Le LURD n'a pas attendu, espérant profiter de ces quelques jours de répit pour régler définitivement le sort de Taylor assiégé dans sa capitale. Vendredi, ses troupes qui stationnaient à une quarantaine de kilomètres au nord-ouest de la capitale se sont remises en route. Samedi, elles franchissaient un pont sur la rivière Po, et s'emparaient du carrefour stratégique de Klay qui leur ouvrait la route vers la capitale, mais aussi celle de Sierra Leone, par où pourrait transiter un approvisionnement d'armes. Rapidement le LURD s'est avancé vers Monrovia s'emparant du pont sur la rivière Saint-Paul, à une dizaine de kilomètres du centre de la capitale. Samedi, ses combattants sont entrés dans les faubourgs nord, et se sont emparés du port.

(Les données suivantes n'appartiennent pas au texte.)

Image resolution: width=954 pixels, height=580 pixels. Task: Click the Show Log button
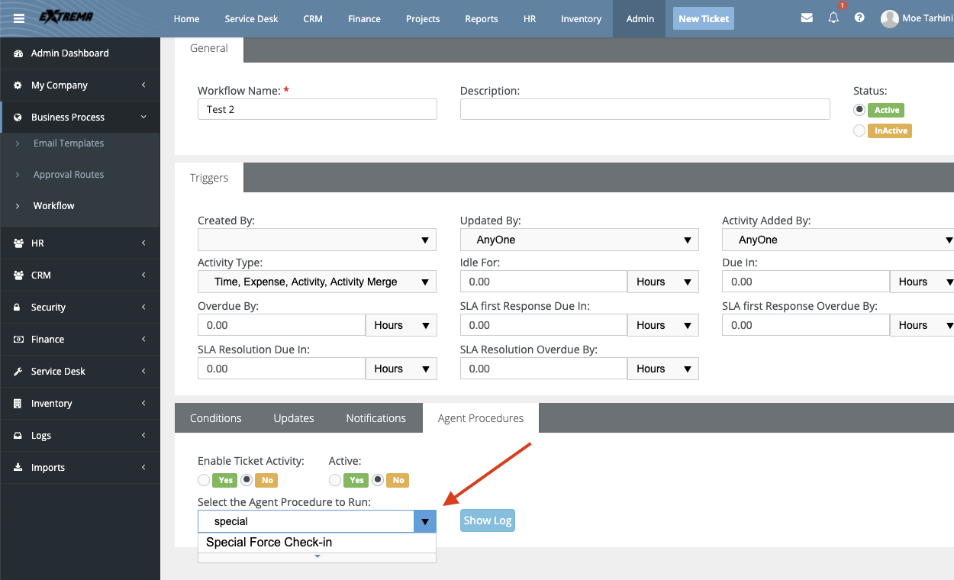(x=488, y=520)
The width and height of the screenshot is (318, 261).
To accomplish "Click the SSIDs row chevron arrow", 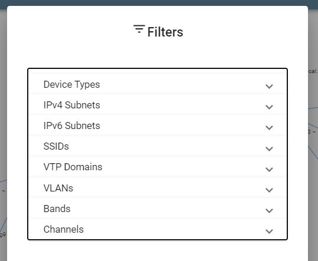I will tap(269, 149).
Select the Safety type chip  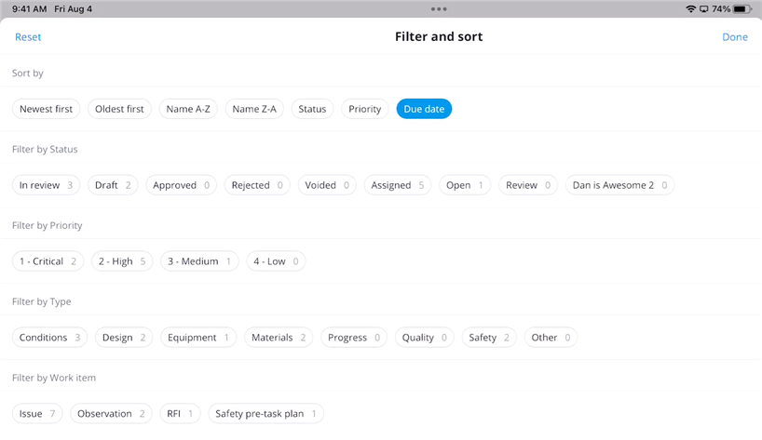pyautogui.click(x=488, y=338)
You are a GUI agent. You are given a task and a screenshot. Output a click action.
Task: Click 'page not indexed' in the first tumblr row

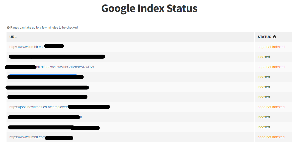pos(271,47)
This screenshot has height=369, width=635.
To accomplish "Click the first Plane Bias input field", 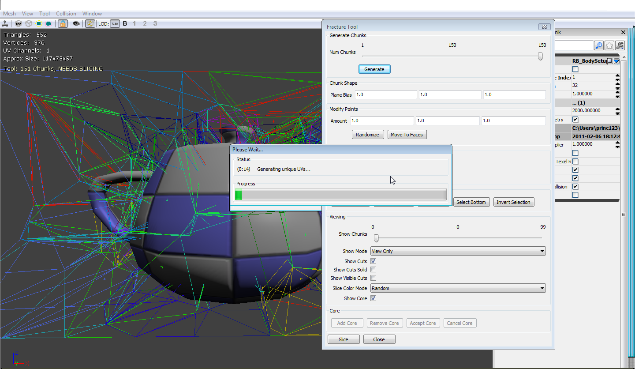I will tap(386, 94).
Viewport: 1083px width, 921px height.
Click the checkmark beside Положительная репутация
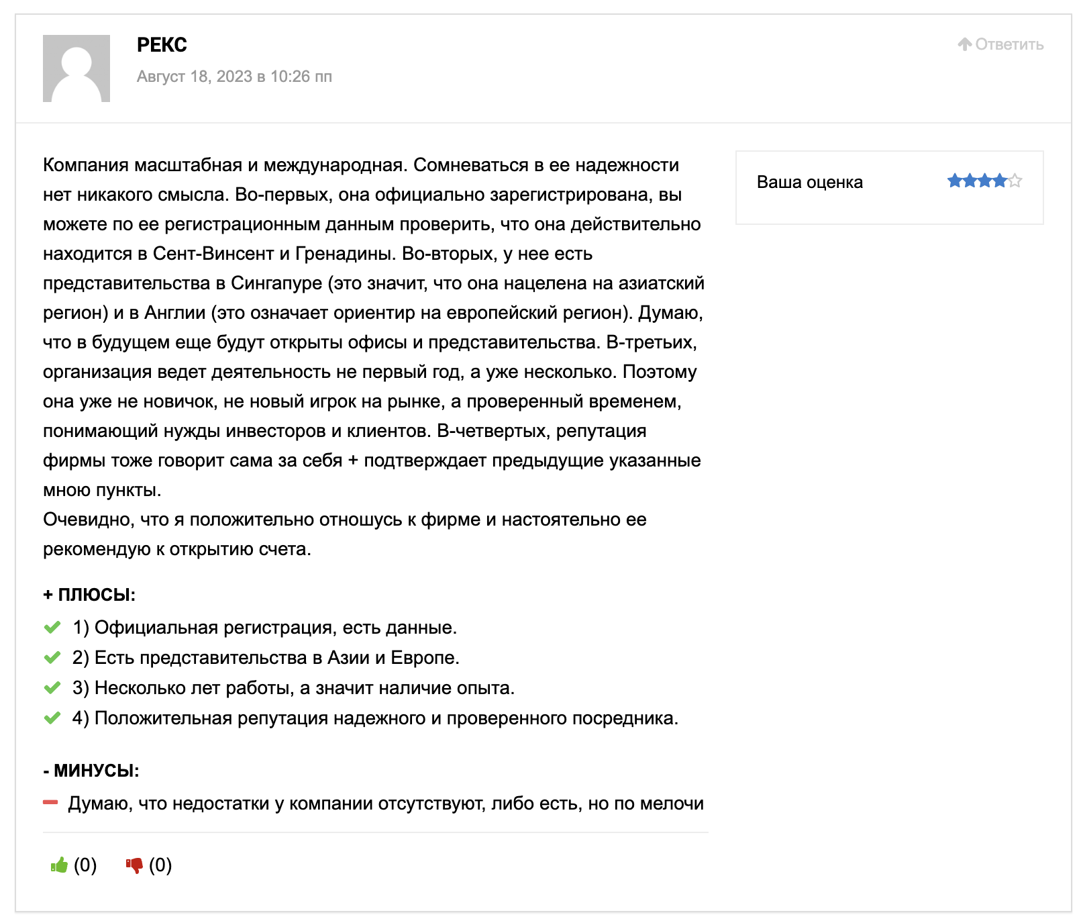click(x=52, y=718)
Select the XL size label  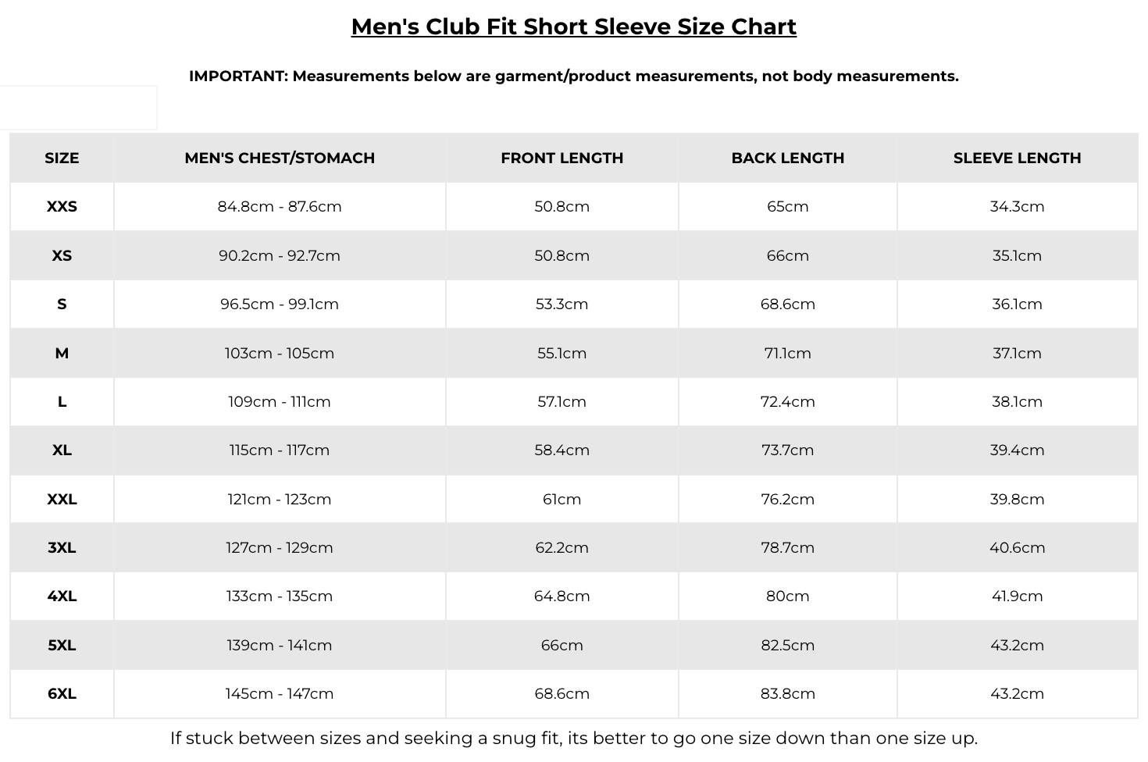tap(62, 450)
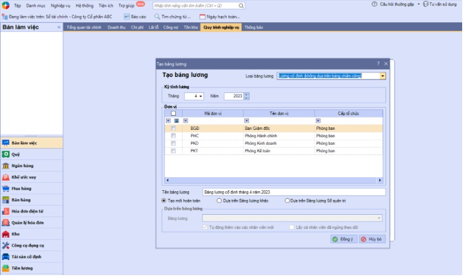Click the Đồng ý button

tap(343, 239)
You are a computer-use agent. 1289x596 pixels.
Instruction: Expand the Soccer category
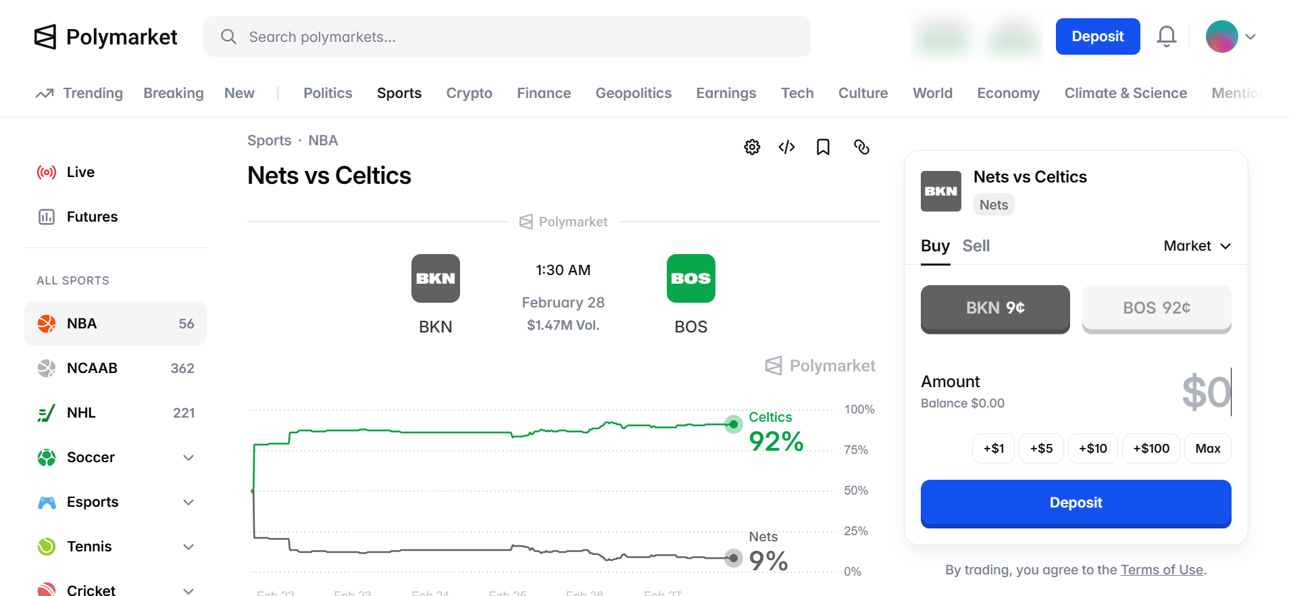point(188,457)
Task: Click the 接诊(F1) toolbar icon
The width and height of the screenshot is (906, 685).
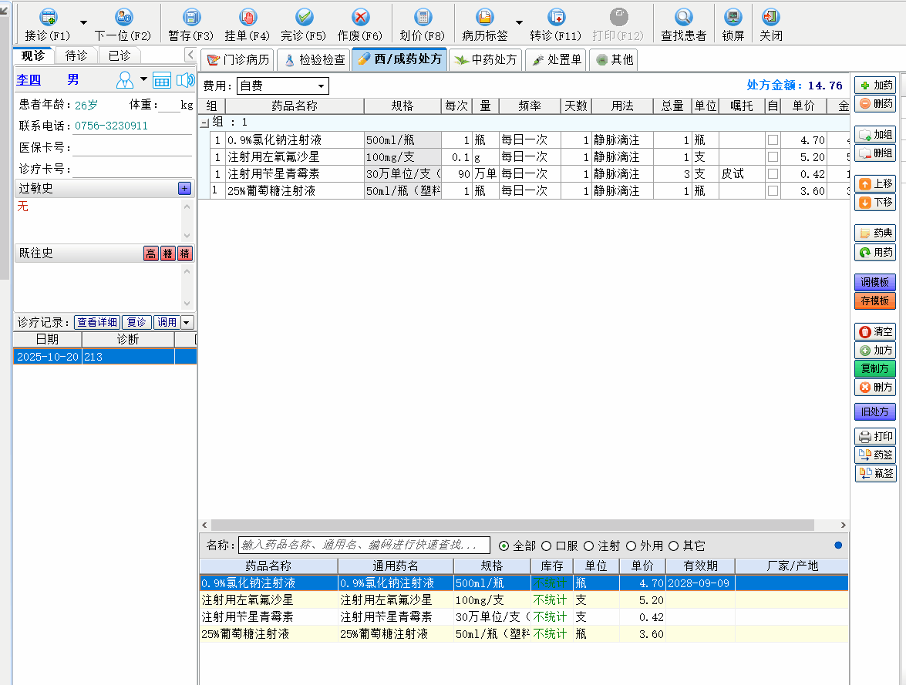Action: (x=48, y=18)
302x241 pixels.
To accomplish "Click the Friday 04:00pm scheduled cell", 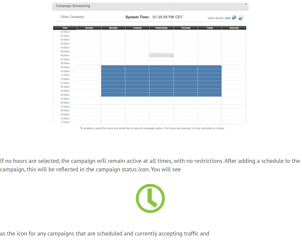I will click(x=209, y=95).
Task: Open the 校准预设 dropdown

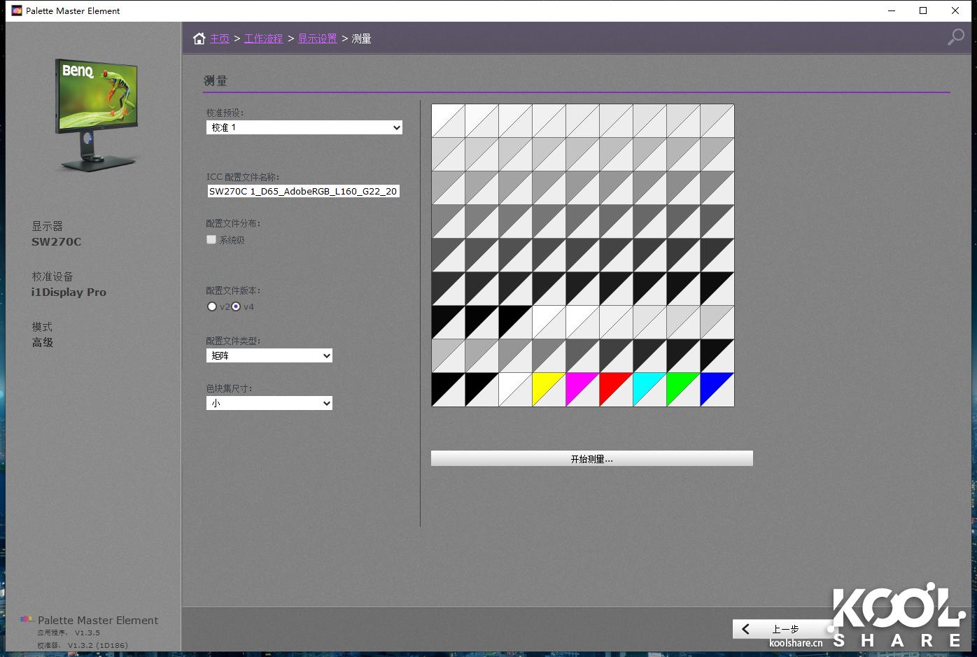Action: tap(304, 127)
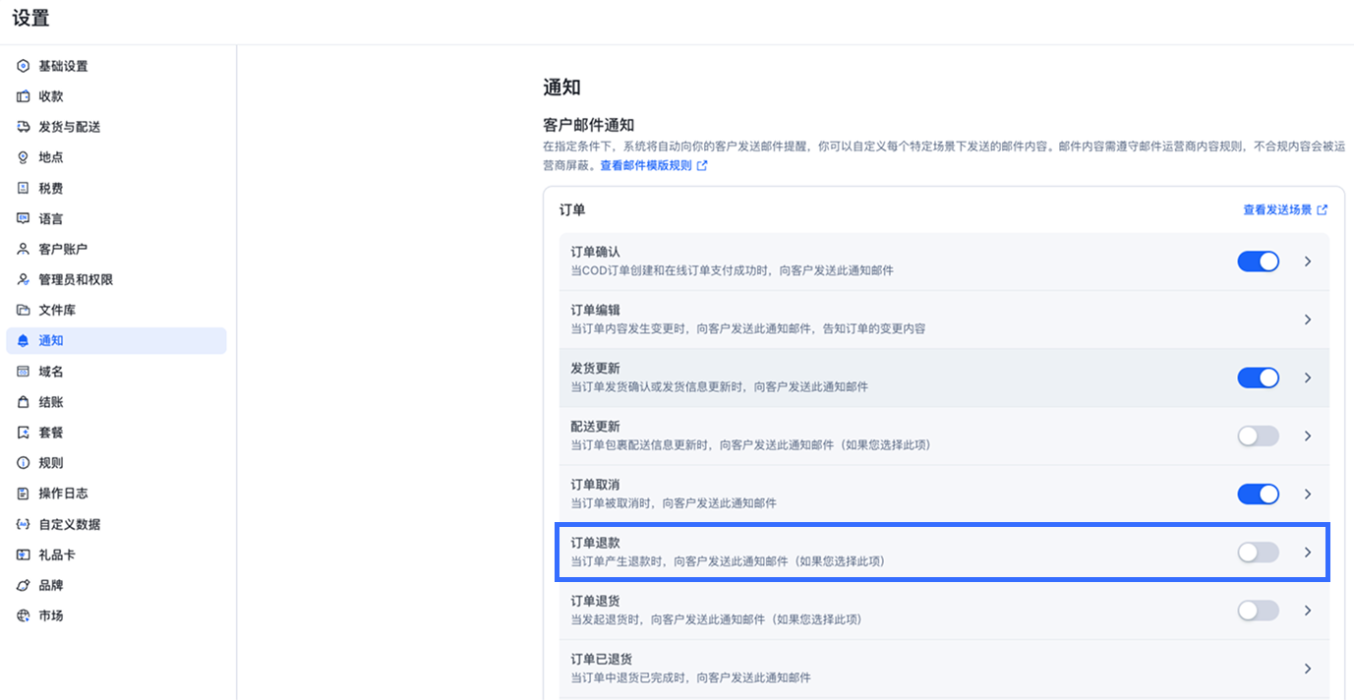
Task: Click the 客户账户 person icon
Action: (x=24, y=249)
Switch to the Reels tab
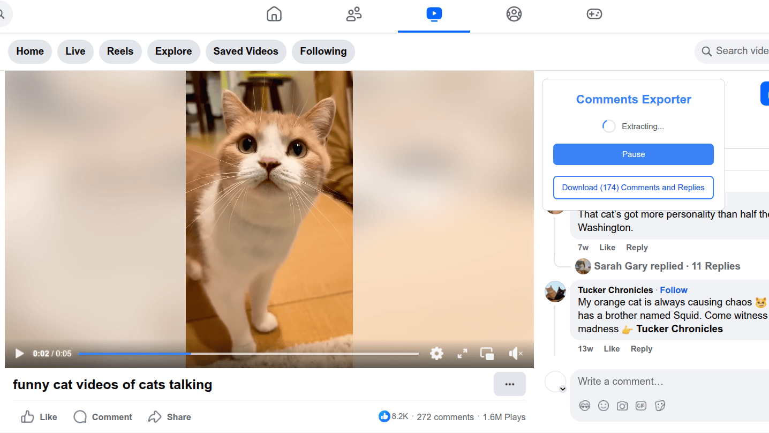This screenshot has height=433, width=769. (x=120, y=51)
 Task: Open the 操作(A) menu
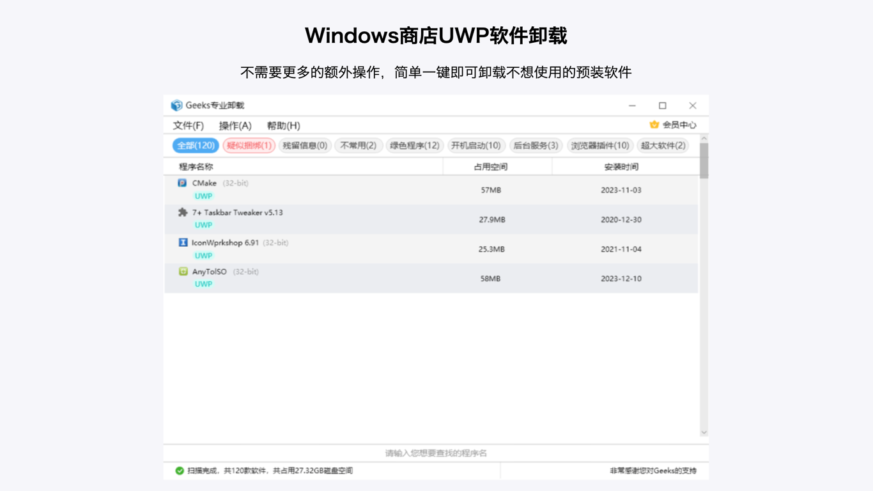tap(235, 125)
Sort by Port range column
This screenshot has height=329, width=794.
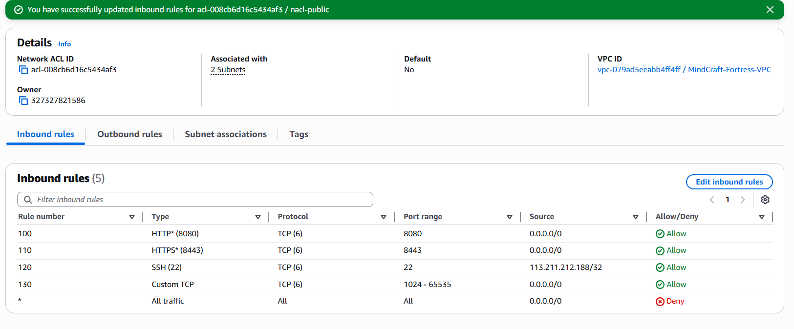[x=509, y=217]
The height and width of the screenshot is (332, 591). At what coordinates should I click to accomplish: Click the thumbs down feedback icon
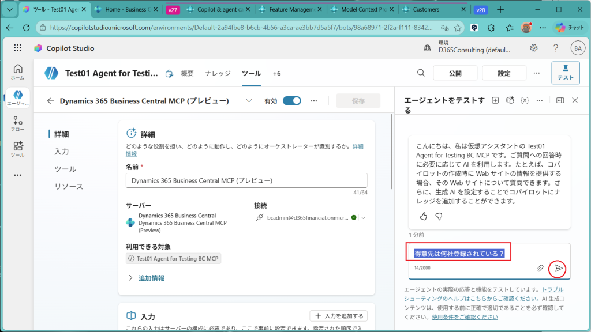(439, 216)
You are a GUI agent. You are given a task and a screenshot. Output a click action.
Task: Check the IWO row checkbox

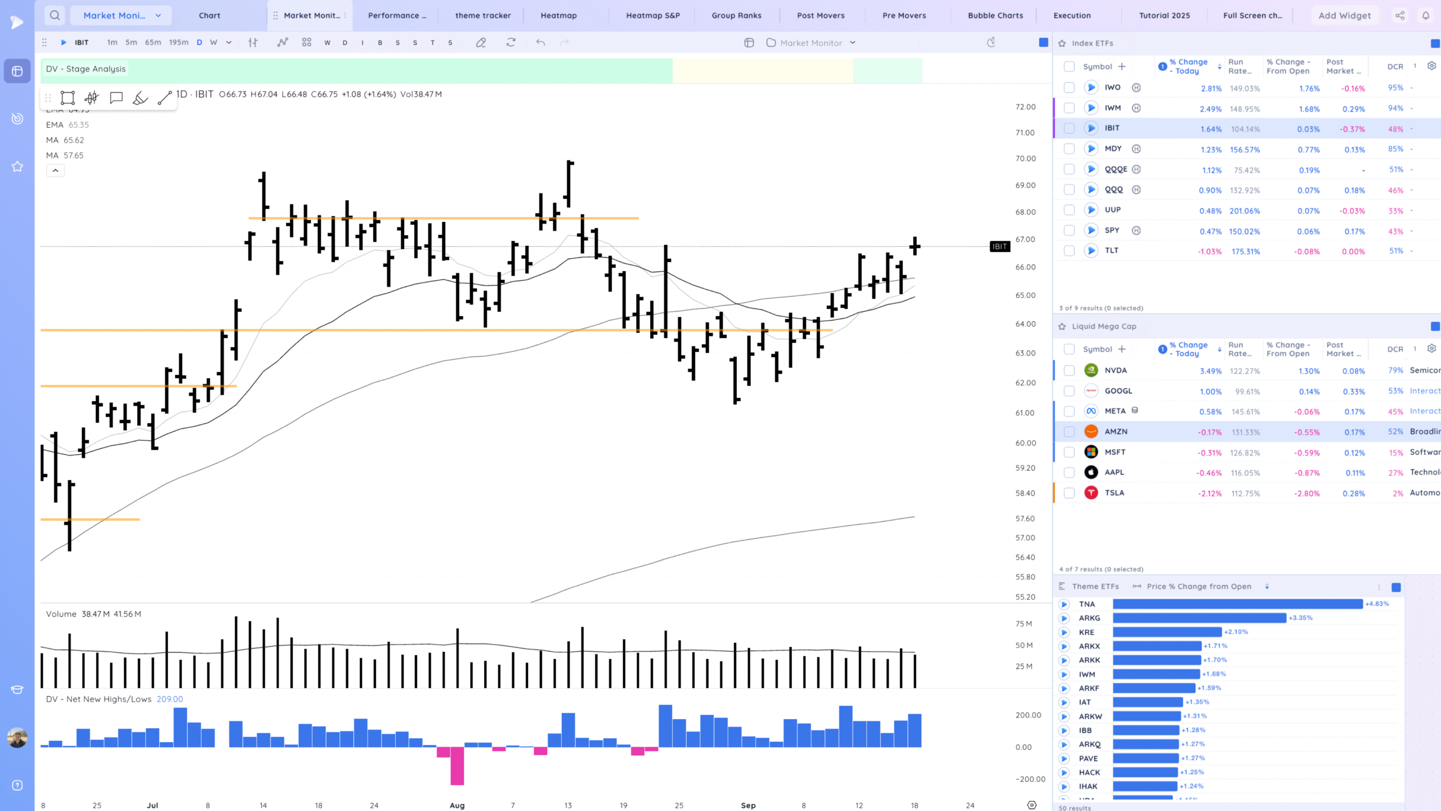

Dans la violence des combats, un photographe français travaillant pour Time, Patrick Robert, est très grièvement blessé. Ses jours ne sont plus en danger mais il n'a pu être évacué. Dimanche, l'enfer de la ville a débuté. Installé solidement dans le port, le LURD a commencé, plus ou moins adroitement, à pilonner les soldats gouvernementaux, installés dans les immeubles délabrés d'où ils tentent de défendre le dernier verrou bloquant l'accès au centre-ville: deux ponts, Gabriel Tucker et Old Bridge, longs de 200 mètres. Les corps des combattants qui ont tenté de prendre les ponts, ou de les défendre, jonchaient hier les chaussées. Mais les obus et roquettes tirés depuis le port s'écrasaient encore dans la soirée sur les quartiers aux alentour des ponts. C'est un de ces obus qui s'est écrasé sur l'ambassade américaine. C'en est un autre qui a pulvérisé une maison où s'abritaient une vingtaine de civils: ils sont tous morts.